• Job item
Rewrite the listing lines between the line holding "Locate an element" and the line holding "odbl-link: ODbL. is", inclusive, replacing "screenshot" with "capture" and leaving everything else unchanged. Give only those lines.

• Data extract
::::::::::
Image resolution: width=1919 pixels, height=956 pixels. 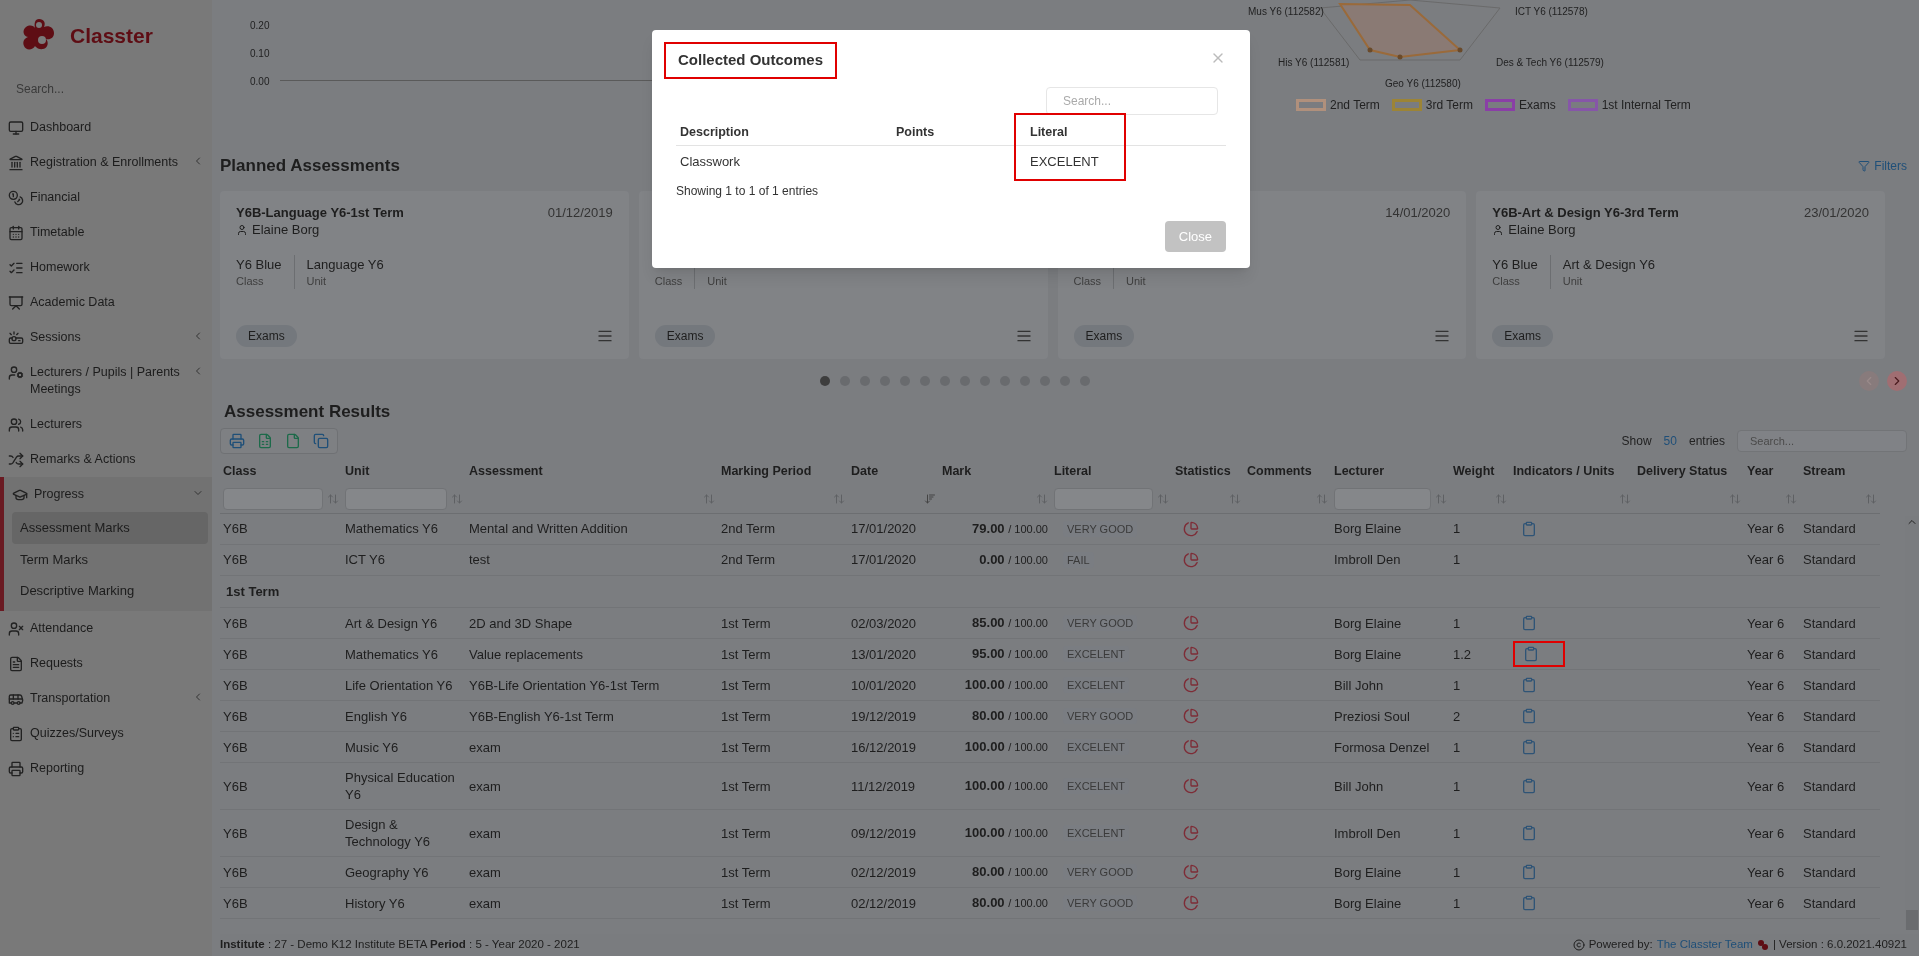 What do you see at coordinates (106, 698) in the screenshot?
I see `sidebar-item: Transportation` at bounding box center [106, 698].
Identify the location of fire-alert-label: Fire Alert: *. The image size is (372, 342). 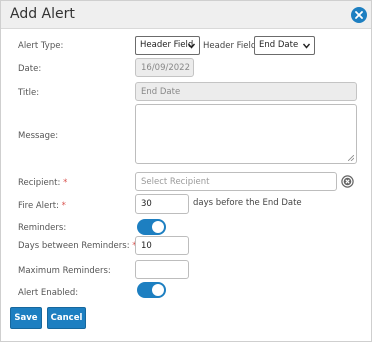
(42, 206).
::::::::::
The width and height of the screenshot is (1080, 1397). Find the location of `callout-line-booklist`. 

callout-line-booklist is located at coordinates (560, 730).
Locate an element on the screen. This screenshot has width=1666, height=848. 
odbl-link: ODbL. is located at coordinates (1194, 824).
::::::::::
• Exercise output
Locate an element on the screen. This capture has width=1666, height=848. 
odbl-link: ODbL. is located at coordinates (1194, 824).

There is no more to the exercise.